I received quite a few emails on clothing made from IKEA duvet covers, blankets, fabrics.
Obviously, not very hack-y (for lack of a better word) but I thought we’ll have some IKEA runway fun.
Though we don’t normally associate IKEA with apparels but some have found ways to wear their IKEA. The bright, happy IKEA pillowcases, table runners, curtains, duvets, you name it, get a fashion makeover.
1. IKEA Quilt Covers made into clothes
This is from Lynsey Searle who made a cute little skirt for her 3 year old from an IKEA Korall Manet quilt cover.
Another one from quilt covers. Katja made a fresh summer tunic from the Bibbi Snurr.
Shawnee takes a kid-sized duvet cover to the machine and out comes this hippo jacket. Or a pretty kids dress.
2. IKEA Fleece blanket hacks
Moving on, we have two more using the IKEA Polarvide fleece throw.

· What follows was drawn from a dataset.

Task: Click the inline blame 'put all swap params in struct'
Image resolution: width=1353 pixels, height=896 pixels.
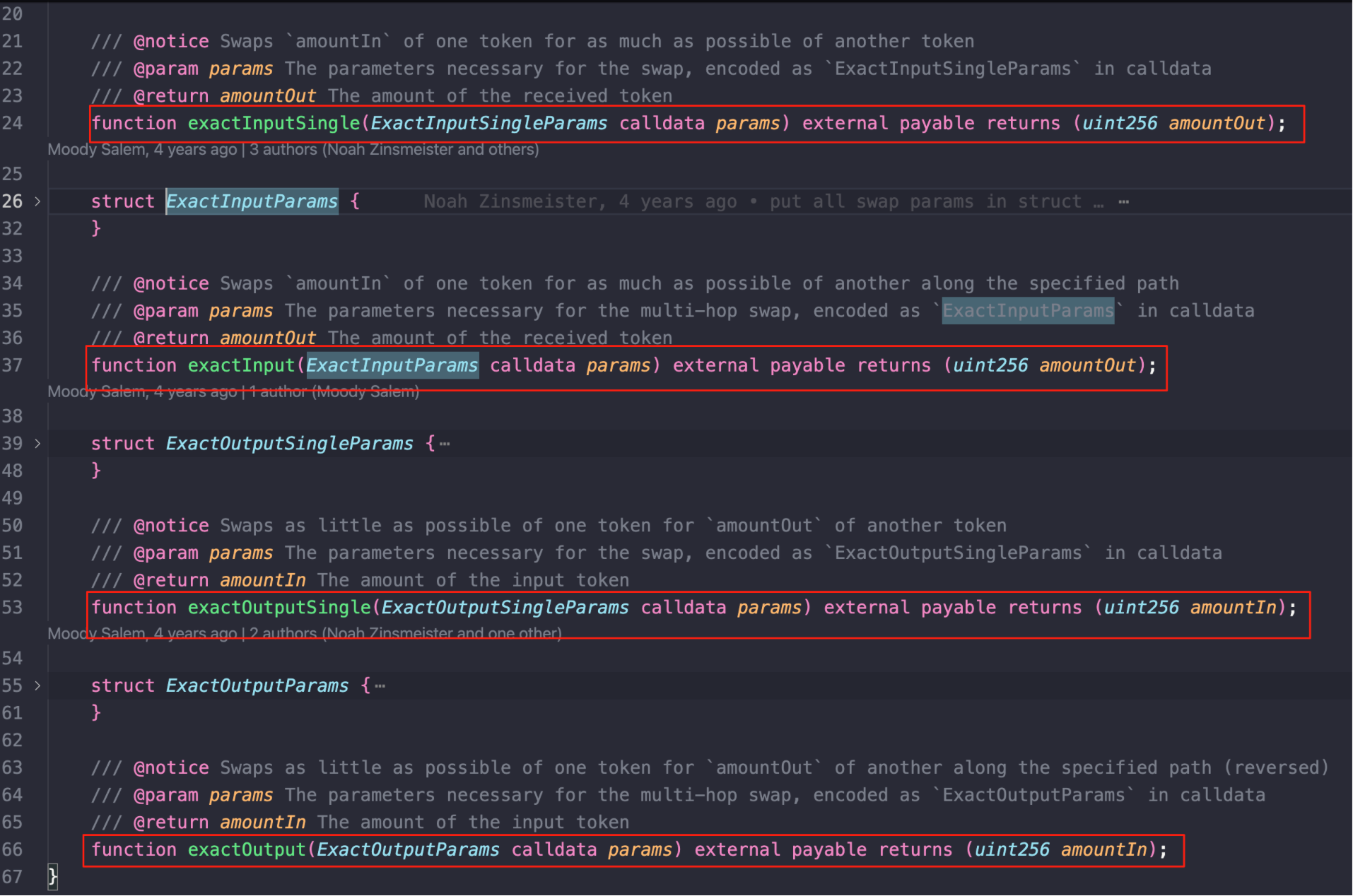Action: 925,202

Charlotte made a made a shawl for her friend using the blanket. She calls the shawl the ‘longhorn’ as it reminds her of a texas longhorn. “I drew circles on a water soluble stabilizer. With felting wool and an embellisher machine I felted black dots. I cut them out and felted them on the shawl. In doing so I had more control over the form. The red cables are wet-felted and then attached to the shawl with the machine.”
And next we have a clever IKEA hack by Jennie’s mom. “She took a polarvide blanket, and cut a hole in the middle to make a shawl. I like how the decorative edge built into the blanket is really highlighted, and she even created a little collar.
It is so simple, but so functional. If you like curling up in a blanket, you know that even when you get up from the sofa, you want to stay wrapped up in the blanket… This way the blanket doesn’t fall, you don’t have to hold it up, you have more flexibility than in a robe, and the length is just perfect so it does not get in the way of your hands if you want to do something like make breakfast…
Even though IKEA sells ponchos, this version is a much cheaper solution. the Polarvide is only $3.99. Mom has them in several colors!” Link to Jennie’s flickr.
3. Clothing sewn from IKEA fabric
This “crazy picnic dress”, as Andrea avery calls it, is made of the Belinda fabric. “I made it from a pattern. I can’t figure out where in your house you’d want to have anything made out of a fabric this loud, but it sure suits this 1960s-style emma peel-esque dress.” Link to Andrea’s flickr set.
Kerri joined a club at school that used to be called “the future homemakers of America” but has since changed its name to something more politically correct. Clubs weren’t her thing but they had a fashion competition, so she thought she’d give it a shot.
“I didn’t want to be conventional,” she says, “I wanted to make something as outlandish and absurd as I could. So where did I head to for my fabric? Ikea, of course! I bought this crazy, colorful floral print fabric and turned it into a fabulous, twirly skirt!”
Melissa is back again with a skirt made from a table runner (name unknown). She even had enough fabric left over for a shopping bag.
Alina makes with her skirt from IKEA curtain fabric. While on maternity leave, she hemmed this up just in time to go back to work in. It’s from McCalls pattern M4519 and the fabric used is the Inez Blad. Buttons are wooden, which give it a nice touch. She also made a cute, matching Inez Blad handbag.
4. IKEA Pillowcases hacked into apparels
Mirre makes this adorable little top from the Alvine Spira pillowcase. I’ve always liked the embroidery on that pillow too and now, in this top it is just too cute. The back uses ribbons. The pleats from the pillowcase became the hem. See the pattern she used and how she put it together is on kisskus.
Melissa wrote, “Across the warehouse-wasteland expanse of the store, a bold red print called out to me. But on further inspection, the print belonged to just some pillowcases. How disappointing! Or, what if i could somehow turn those pillowcases into something wonderful? It took an evening, but out of two pillowcases and a bit of bias binding, this skirt emerged.”
5. IKEA textiles for little girls’ dresses
Alexa says, “Here are my daughters, Lena and Maria, in their IKEA dresses. Maria’s is in Gunvor‘s small orange ‘watermelon’ pattern fabric. I couldn’t find Lena’s fabric in the 2008 catalog. (I suppose we’ll have to go back and get Lena some Lena fabric, along with a few yards of Sofia for her cousin.) Both get comments wherever we go. They were both done with patterns I drew up myself. I used the larger print of Gunvor watermelons to make baby slings as well.